Sugar was the most dynamic of all agricultural commodities during the 1980s, showing increases in production and amount of area cultivated. Salvadoran farmers devoted 42,000 hectares to sugar production in 1986, compared with 33,000 hectares in 1979. Production rose from 2.7 million tons in 1979 to 3.2 million tons in 1986, after peaking at a record 3.4 million tons in 1984. Despite rising production, however, sugar producers still experienced problems. World sugar prices crashed from US$0.085 per pound in 1983 to US$0.04 per pound in 1984 and did not begin to recover until late 1987.
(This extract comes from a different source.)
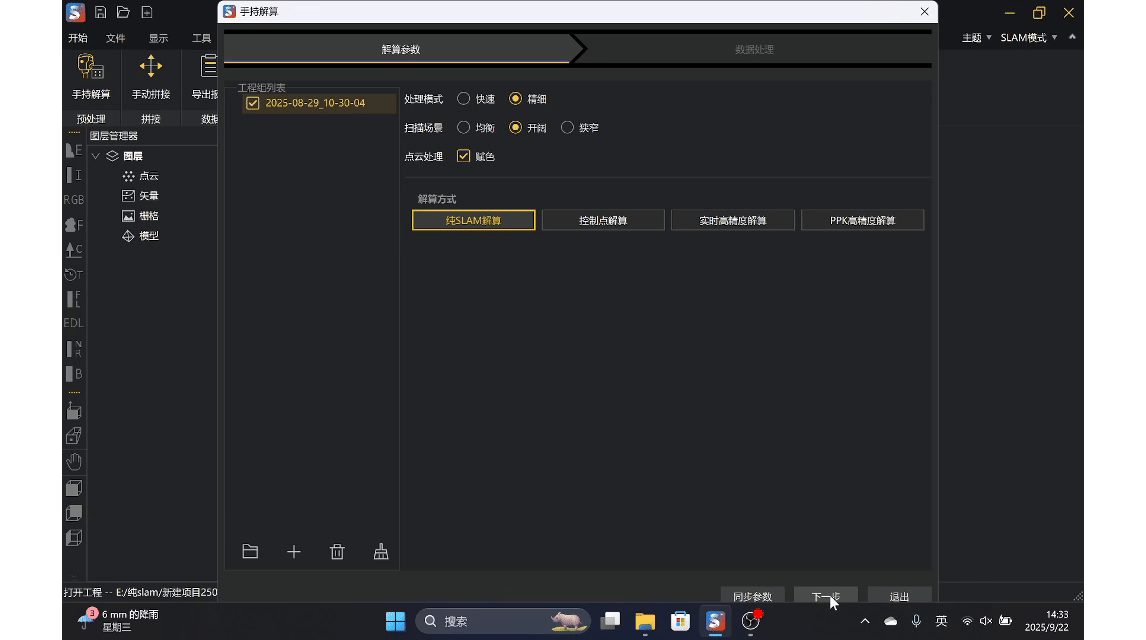Click the save icon in title bar
Image resolution: width=1146 pixels, height=640 pixels.
tap(100, 13)
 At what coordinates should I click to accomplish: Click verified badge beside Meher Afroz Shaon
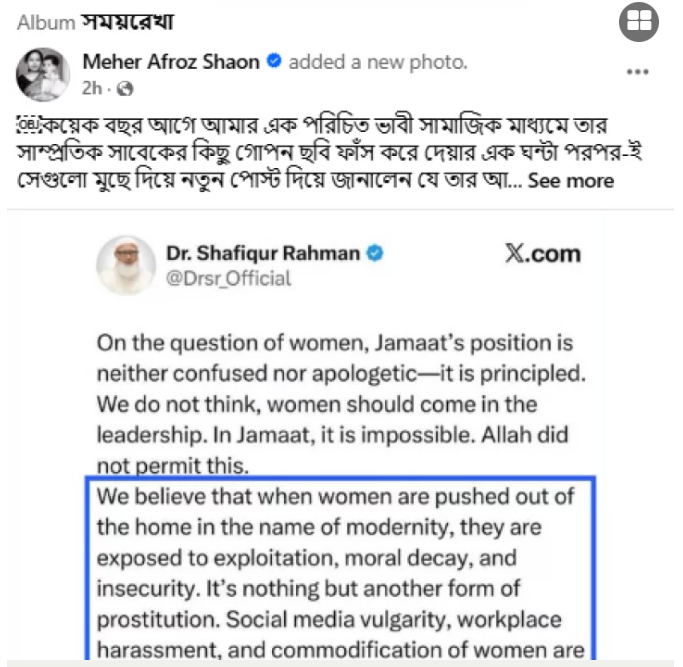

Salvadoran farmers did not produce much cotton until after World War II, when several technological developments combined to facilitate farming on the coastal lowlands. One of these was the increased availability of drugs to combat malaria and yellow fever; another was the production of cheap chemical insecticides (insect infestation being the major obstacle to high cotton yields in El Salvador); and yet another was the development during World War II, when imports of cloth and clothing dried up, of a domestic textile industry. During the 1950s, cotton production increased fifteenfold. Production was boosted still further in the 1960s by the completion of the Carretera Litoral, the coastal highway running almost the length of the country.
Although it was one of the country's top sources of export revenue in the 1960s and 1970s, cotton was the major economic casualty of the civil conflict, virtually disappearing as an export commodity during the 1980s. The value of exports fell precipitously, from US$87 million in 1979, to US$56 million in 1983, and to only US$2.3 million in 1987. Many plantations in the eastern part of the country were abandoned as a result of the violence, while other plantations affected by the land reform shifted production to other crops. Those farms that continued to operate reported declining yields and a virtual cessation of investment and replanting. The cultivated area devoted to cotton declined from 82,000 hectares in 1979 to only 27,000 hectares in 1986, a drop of almost 70 percent. Production of seed cotton declined from 169,000 tons in 1979 to 55,000 tons in 1986.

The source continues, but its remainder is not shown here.